● What is needed:
Nothing but the lines from the one containing "This screenshot has width=965, height=411." through the end of the data should be retyped, exactly as they stand, and pictures should not be retyped.

(Data extracted from a collection)
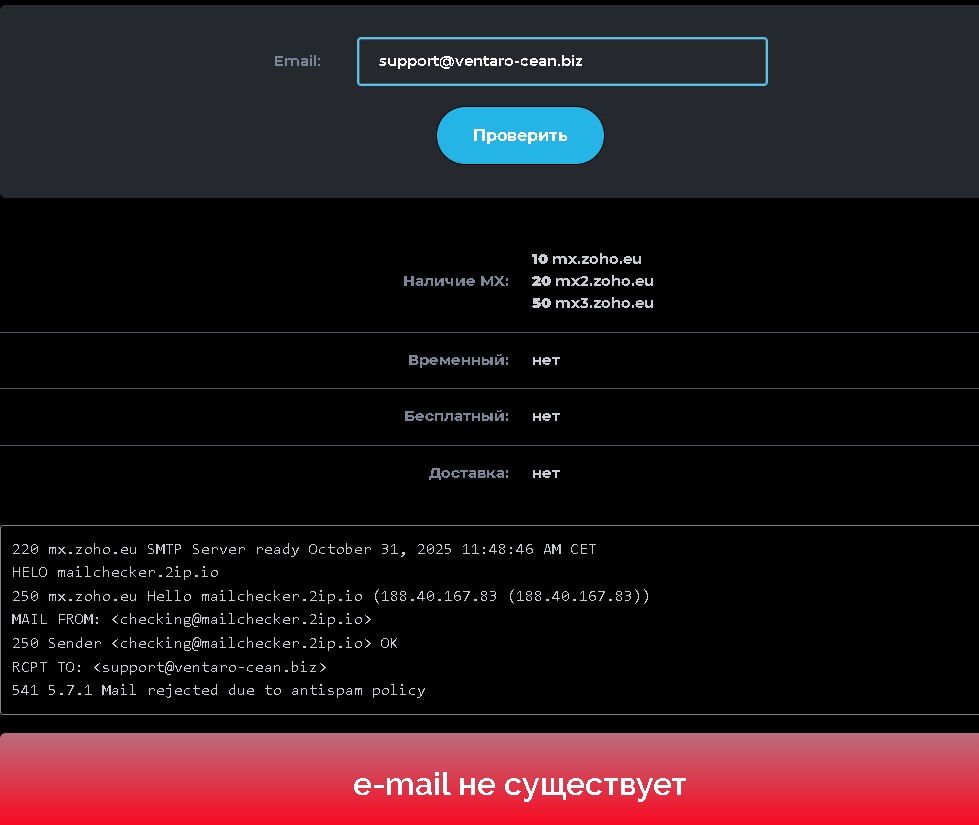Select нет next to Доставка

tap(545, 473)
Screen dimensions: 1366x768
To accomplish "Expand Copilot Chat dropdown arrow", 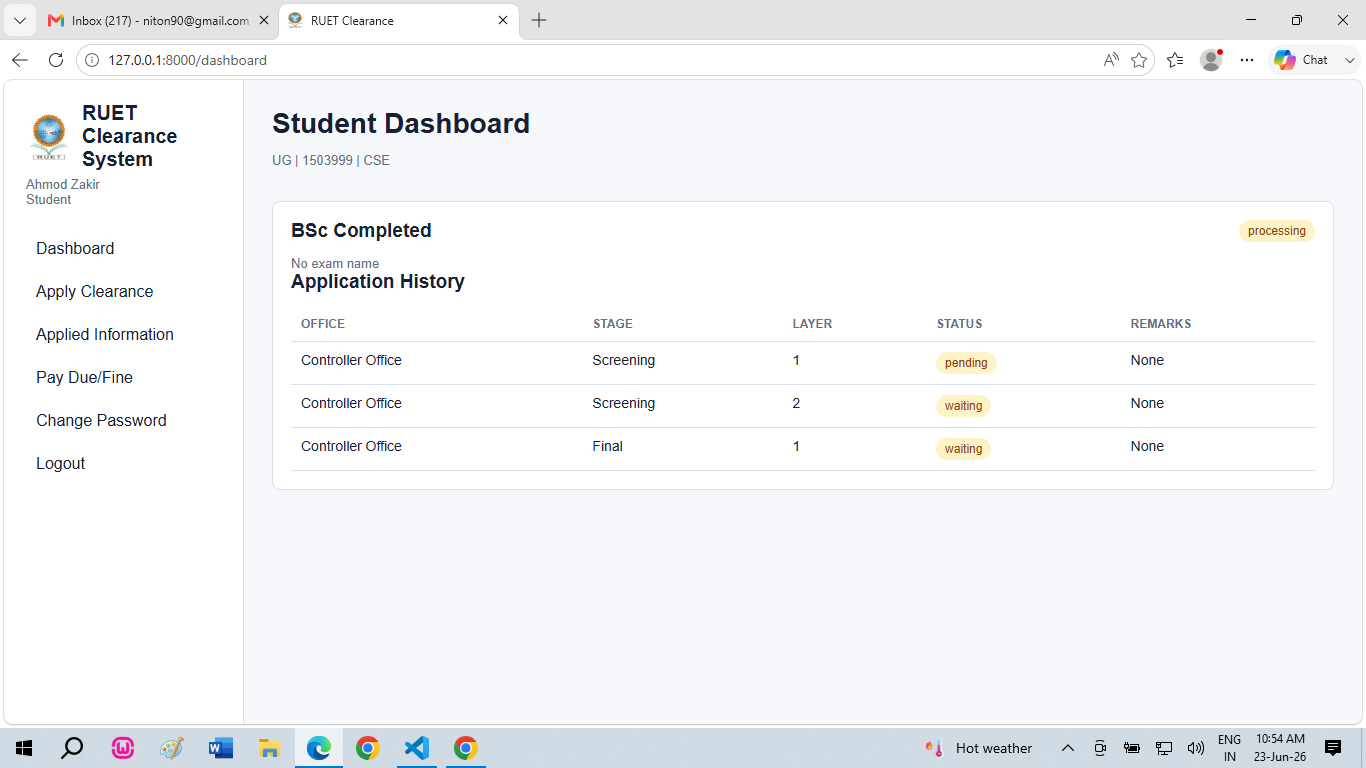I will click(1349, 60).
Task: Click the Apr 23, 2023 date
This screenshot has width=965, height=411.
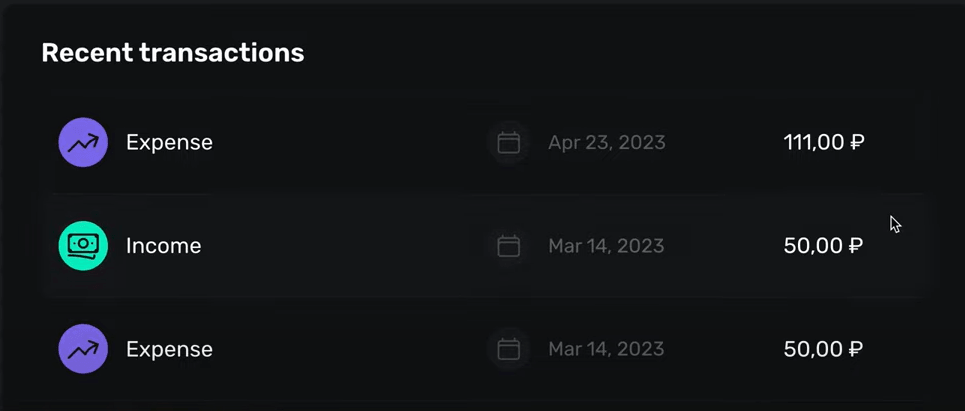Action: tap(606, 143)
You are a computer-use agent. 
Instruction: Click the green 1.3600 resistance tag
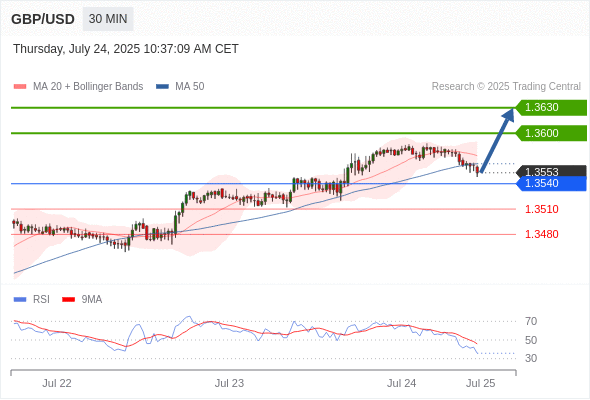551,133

● Exercise answer:
This screenshot has width=965, height=411.
Action: tap(606, 143)
You are a computer-use agent. 
Instruction: Click the green 1.3600 resistance tag
551,133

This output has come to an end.